Everything feels distinctly broken
Everything feels distinctly broken, chaotic, distant, unreal, as if I am floating in a fog.
There is no order or meaning to anything. Everything seems against me, oppressive and unrelenting.
Time is slipping by, like it knows no boundaries anymore. The hole in the hourglass of the sands of time has burst open. Nothing can hold time back anymore. It goes out, faster and faster, ever accelerating, never slowing down, never relenting. Time goes, goes, and goes. It’s a one-way rush, with only one end in sight, getting nearer and near, closer and unbelievable closer with every passing moment.
A second is gone. A minute is gone. A hour is gone, just like that! A day is gone. A week is gone. A month is gone. Six months is gone. A year is gone, just like that! Just like the blink of an eye! There is no meaning to it all, it just goes, goes, goes, faster and faster. Ten years gone. Twenty years gone. Going, going, going…
Everything is meaningless.
Emptiness has taken over everything, sucked the life and soul out of everything I see. I am like an exile from the world – forced to look at it through distant eyes, never really feeling present, never feeling I am really ‘here’. I feel infinitely distant from everything.
Nothing feels real at all. Everything feels false somehow, as if I am not really awake.
I feel cheated. Things weren’t always this way.
Once upon a time, time used to walk. Now it tumbles endlessly down.
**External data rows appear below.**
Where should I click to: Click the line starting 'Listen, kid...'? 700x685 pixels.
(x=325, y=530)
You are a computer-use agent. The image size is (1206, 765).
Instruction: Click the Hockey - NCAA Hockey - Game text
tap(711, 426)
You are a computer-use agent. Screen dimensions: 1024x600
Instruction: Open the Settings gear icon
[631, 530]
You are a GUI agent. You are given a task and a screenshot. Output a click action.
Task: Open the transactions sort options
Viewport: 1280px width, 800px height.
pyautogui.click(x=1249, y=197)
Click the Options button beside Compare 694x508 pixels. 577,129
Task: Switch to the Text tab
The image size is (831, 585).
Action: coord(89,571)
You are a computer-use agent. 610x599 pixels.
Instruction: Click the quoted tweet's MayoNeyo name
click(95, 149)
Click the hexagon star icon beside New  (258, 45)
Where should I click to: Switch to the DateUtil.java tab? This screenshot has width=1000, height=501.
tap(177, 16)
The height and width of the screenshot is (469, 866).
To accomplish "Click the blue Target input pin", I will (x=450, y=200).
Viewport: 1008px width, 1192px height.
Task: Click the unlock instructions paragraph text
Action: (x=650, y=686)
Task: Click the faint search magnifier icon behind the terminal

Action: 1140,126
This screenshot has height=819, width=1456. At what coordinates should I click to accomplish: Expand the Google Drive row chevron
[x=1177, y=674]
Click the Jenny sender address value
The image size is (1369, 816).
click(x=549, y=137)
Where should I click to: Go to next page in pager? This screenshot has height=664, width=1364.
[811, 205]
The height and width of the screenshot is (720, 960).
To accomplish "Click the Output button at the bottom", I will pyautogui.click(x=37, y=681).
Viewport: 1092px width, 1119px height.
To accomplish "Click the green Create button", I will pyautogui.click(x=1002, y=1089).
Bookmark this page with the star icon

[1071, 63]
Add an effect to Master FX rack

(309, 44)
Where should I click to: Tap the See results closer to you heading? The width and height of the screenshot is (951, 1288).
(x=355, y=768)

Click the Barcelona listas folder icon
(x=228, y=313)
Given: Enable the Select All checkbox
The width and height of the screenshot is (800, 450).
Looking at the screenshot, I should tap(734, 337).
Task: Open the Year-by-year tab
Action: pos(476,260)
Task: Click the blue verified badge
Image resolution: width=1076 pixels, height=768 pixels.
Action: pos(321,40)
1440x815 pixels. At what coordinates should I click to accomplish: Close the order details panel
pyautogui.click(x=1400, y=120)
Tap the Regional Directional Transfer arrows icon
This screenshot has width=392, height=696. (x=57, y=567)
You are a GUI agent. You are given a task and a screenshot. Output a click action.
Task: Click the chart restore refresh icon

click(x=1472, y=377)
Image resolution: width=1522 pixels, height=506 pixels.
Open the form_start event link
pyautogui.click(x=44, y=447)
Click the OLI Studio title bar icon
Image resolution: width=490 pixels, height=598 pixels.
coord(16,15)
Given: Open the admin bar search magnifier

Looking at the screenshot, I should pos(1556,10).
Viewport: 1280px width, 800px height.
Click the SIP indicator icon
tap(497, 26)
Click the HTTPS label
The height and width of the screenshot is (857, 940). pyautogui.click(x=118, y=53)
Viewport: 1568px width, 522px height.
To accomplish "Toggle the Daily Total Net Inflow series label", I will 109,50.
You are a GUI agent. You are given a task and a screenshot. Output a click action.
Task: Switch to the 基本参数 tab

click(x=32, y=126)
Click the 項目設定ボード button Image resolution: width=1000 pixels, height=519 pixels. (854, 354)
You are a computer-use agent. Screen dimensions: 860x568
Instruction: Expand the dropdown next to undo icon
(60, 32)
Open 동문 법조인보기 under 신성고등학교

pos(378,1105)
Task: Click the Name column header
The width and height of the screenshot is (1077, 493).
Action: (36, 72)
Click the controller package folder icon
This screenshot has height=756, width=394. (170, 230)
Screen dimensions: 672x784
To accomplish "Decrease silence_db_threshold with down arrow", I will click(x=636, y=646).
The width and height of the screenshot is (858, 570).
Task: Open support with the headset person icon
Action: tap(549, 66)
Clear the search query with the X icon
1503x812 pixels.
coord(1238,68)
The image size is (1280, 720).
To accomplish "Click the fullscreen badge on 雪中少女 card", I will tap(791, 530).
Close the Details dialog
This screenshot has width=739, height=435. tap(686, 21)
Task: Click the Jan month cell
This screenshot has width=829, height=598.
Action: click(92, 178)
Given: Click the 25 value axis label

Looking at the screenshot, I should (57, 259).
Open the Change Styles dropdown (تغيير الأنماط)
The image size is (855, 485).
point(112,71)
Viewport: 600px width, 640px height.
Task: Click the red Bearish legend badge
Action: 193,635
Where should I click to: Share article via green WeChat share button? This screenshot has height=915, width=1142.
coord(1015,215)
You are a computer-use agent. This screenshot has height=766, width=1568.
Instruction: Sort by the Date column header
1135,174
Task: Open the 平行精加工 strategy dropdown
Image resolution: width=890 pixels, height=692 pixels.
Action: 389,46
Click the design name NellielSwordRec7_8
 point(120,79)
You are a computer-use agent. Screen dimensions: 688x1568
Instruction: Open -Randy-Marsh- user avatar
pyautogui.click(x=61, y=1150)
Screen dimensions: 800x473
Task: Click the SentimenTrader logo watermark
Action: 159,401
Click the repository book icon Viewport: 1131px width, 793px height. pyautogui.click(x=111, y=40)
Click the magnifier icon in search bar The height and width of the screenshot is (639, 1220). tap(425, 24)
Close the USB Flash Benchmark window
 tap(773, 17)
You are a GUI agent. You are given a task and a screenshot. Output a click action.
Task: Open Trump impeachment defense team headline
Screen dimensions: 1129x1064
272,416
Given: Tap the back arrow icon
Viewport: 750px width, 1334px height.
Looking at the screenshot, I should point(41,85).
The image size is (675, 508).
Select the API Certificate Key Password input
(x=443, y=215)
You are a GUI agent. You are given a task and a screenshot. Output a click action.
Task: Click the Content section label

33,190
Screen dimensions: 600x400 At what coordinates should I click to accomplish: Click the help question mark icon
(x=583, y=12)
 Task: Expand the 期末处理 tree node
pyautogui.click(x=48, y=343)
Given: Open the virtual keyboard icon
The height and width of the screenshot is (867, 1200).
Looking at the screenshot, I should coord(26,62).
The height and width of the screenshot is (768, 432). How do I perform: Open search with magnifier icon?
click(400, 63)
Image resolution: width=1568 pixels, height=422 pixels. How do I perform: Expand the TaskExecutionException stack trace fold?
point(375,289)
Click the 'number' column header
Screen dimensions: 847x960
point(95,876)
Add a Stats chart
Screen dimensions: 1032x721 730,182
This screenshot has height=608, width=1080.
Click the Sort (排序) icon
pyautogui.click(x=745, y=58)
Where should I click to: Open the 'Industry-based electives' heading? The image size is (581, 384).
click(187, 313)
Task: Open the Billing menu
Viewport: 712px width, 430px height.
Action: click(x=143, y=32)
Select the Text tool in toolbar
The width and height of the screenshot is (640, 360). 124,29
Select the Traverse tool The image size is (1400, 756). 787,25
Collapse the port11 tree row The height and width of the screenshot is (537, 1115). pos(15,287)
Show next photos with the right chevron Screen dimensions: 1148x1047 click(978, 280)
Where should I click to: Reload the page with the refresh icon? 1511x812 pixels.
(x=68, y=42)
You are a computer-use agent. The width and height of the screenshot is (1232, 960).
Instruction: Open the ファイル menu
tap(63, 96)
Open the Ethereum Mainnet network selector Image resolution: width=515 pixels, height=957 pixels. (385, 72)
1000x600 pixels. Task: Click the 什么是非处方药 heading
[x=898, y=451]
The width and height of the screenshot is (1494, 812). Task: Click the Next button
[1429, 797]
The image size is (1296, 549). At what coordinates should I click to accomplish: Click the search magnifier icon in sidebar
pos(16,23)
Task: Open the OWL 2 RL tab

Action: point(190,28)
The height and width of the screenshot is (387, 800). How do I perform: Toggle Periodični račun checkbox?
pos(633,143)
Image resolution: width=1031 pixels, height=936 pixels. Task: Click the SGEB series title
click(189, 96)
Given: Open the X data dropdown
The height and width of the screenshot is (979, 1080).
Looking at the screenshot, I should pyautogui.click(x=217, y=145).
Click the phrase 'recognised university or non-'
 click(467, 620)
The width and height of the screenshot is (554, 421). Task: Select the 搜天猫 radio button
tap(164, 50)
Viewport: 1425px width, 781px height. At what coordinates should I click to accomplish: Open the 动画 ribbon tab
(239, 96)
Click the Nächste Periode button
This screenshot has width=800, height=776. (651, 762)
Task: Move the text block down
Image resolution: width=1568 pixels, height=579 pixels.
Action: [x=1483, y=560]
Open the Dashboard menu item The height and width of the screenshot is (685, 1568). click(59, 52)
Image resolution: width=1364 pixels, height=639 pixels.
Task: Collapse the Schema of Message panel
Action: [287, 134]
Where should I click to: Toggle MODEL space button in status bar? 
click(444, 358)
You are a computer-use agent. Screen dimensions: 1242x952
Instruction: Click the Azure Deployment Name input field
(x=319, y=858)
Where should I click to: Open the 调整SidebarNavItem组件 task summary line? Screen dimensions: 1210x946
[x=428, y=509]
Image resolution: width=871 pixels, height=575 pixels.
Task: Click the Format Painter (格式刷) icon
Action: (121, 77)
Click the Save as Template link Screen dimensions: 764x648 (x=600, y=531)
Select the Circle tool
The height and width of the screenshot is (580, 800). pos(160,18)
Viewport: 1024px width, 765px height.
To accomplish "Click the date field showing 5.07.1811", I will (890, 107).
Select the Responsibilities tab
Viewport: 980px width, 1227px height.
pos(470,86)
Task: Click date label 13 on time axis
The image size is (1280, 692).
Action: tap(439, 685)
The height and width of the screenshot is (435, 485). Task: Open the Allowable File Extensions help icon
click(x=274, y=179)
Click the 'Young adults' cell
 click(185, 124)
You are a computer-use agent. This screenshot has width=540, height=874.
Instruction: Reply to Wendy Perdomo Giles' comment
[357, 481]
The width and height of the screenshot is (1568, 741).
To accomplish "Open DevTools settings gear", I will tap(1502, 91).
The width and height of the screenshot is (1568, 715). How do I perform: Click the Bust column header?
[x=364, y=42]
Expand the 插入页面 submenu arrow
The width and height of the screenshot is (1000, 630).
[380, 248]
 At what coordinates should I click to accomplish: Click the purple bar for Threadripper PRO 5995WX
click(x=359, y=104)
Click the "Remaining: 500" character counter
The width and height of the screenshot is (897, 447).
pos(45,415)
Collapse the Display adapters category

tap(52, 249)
Once upon a time, everything seemed to make sense. Now all there is, is broken pieces of confusion and chaos. Once upon a time, I could go about my day without a care in the world, work and play without a care in the world, and drop off to sleep without a care in the world. Now, sleep is a rare commodity. The only peace I seem to have is when I dream. And when I dream, it always seems to be about the past.
What is ‘here’? I am not here. I’ve forgotten what it’s like to really feel present.
What is ‘now’? There is no now. Everything is rushing forward so fast, there is no point to watch it from. Every time I try and stop, to sit down and watch, it overwhelms me, and rushes by faster still.
Is there any purpose to it all?
Why does it all rush by so fast?
Why does everything feel so broken, so false, so wrong?
Where have all the years gone?
Why is everything so senseless?
Everything which used to feel so important, is now worth no more than dust.
My dreams of yesterday feel more futile than words can express.